Updated from 4:01 p.m. ET

Hotel and lodging companies' shares were mixed on Friday after a market research firm reported that hotel demand has remained very weak during January.

Smith Travel Research, which tracks hotel industry data, reported Friday that U.S. hotels posted double-digit declines in occupancy and revenue per available room, or revpar, during the week ended Jan. 17. Revpar is a key gauge of a hotelier's performance.

Year over year, the industry's occupancy dropped 12.9% and the average daily rate fell 4% to $101.96. The demand and rate declines drove industry revenue per available room down to $49.22, a 16.4% drop from last January.

Friedman Billings Ramsey analyst C. Patrick Scholes noted that the revpar declines were driven by a sharp decrease in occupancy, as both consumers and businesses continue to put off their travel plans.

The luxury segment posted the steepest declines as consumers continued to favor lower-priced properties. Occupancy at luxury hotels dropped 16.7%, driving revpar down by 22.4%. The luxury segment's average daily rate fell 6.8% to $260.43.
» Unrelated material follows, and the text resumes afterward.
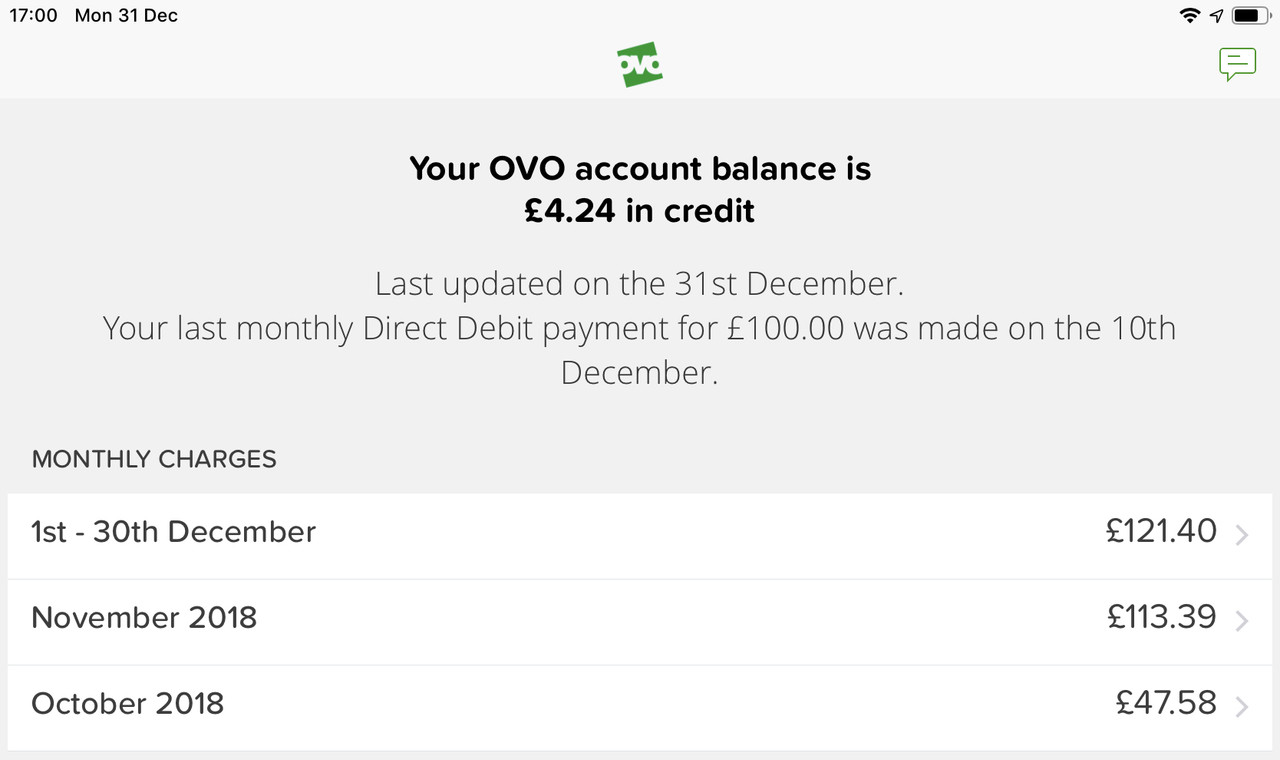Viewport: 1280px width, 760px height.
Task: Expand chevron next to £47.58
Action: 1242,708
"It was more of the same," said STR Vice President Brad Garner in a statement. "The economy is battering the hotel industry."

Scholes noted that highway hotels performed better than resorts and hotels in urban, suburban and airport locations. Highway hotels' revpar fell 8.9%, compared with double-digit declines at resorts and other locations.

Bucking the downward trend, hotel revpar for Washington, D.C., jumped 20%, boosted by the presidential inauguration. Garner, however, expected more of a regional surge.

"We are mildly disappointed by the performance of the Middle Atlantic and Southeast regions where we thought there would be more of an uplift heading into Martin Luther King Jr. Day weekend and Inauguration Day," Garner said, "but we are still optimistic that we'll see the true effect of the 'Obama bounce' in next week's results."

Shares of Marriott International ( MAR - Get Report) was unchanged at $17.19, while shares of Starwood Hotels & Resorts Worldwide ( HOT) fell 10 cents to $16.17.

Wyndham Worldwide ( WYN) stock fell 20 cents to $6.54. Shares of Choice Hotels International ( CHH - Get Report) lost 72 cents, or 2.6%, to $27.22.